The diagnosis of gastro-esophageal reflux disease (GERD) in clinical practice is limited by the sensitivity and specificity of symptoms and diagnostic testing.
Professor Vakil and colleagues from Wisconsin, USA determined if adding histology as a criterion and excluding patients with epigastric pain enhances the diagnosis for GERD.
Patients with frequent upper gastrointestinal symptoms who had not taken a proton pump inhibitor in the previous 2 months, and who had evaluable distal esophageal biopsies were included.
Epithelial hyperplasia was identified when total epithelial thickness was at least 430 μm.

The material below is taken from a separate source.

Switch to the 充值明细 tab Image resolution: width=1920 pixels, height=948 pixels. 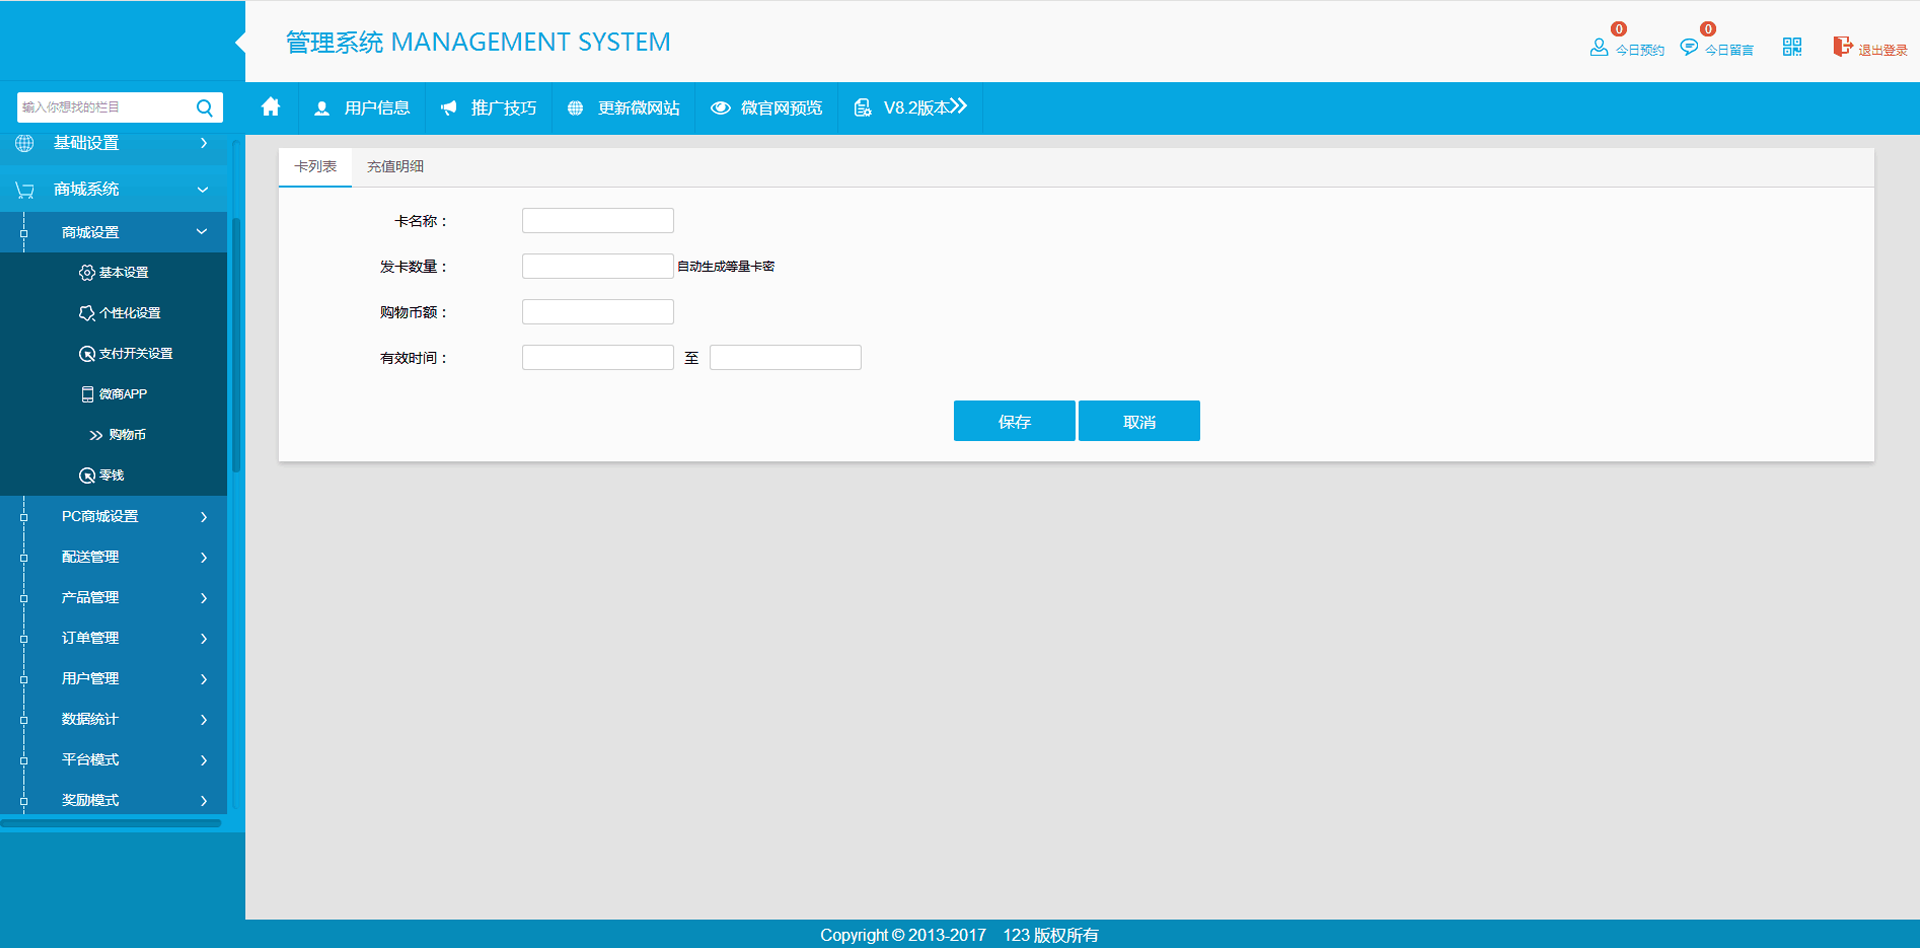coord(395,167)
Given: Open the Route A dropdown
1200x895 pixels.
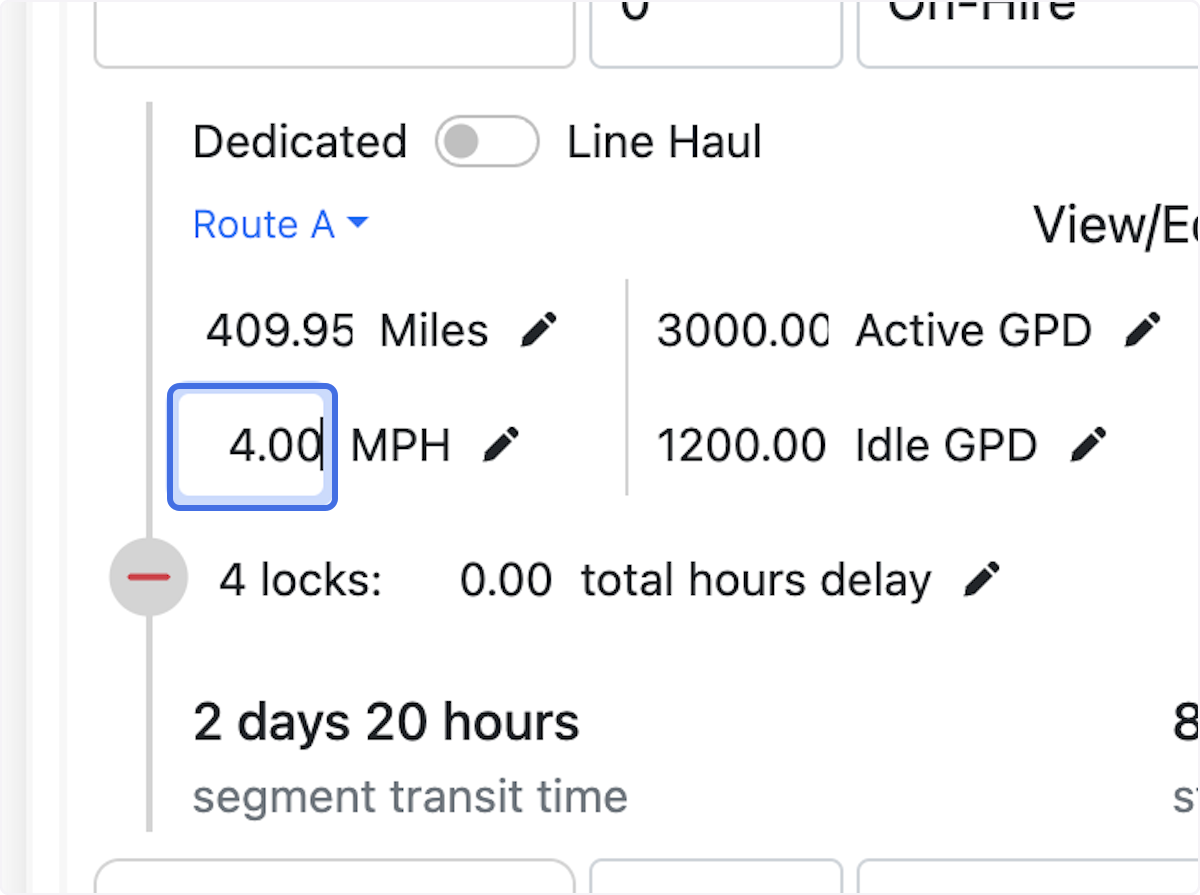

The team's investigation-based GERD criteria included presence of erosive esophagitis, pathological esophageal acid exposure, and/or positive symptom–acid association probability.
|Adding epithelial hyperplasia as a criterion increased the diagnosis of GERD to 67%|
|Alimentary Pharmacology & Therapeutics|
The researchers assessed symptoms using the Reflux Disease Questionnaire, and a pre-specified checklist.
Overall, the team found that 55% of the 231 included patients met investigation-based GERD criteria, and 84% met symptom-based criteria.
Epithelial hyperplasia was present in 89 individuals, of whom 69% met investigation-based criteria, and 93% met symptom-based criteria.
The researchers noted that adding epithelial hyperplasia as a criterion increased the number of patients diagnosed with GERD on investigation to 67%.
The proportion of patients with a symptom-based GERD diagnosis who met investigation-based criteria including epithelial hyperplasia was significantly greater when concomitant epigastric pain was absent than when it was present.
Professor Vakil's team comments, "Histology increases diagnosis of GERD, and should be performed when clinical suspicion is high and endoscopy is negative."
"Excluding patients with epigastric pain enhances sensitivity for the diagnosis of GERD."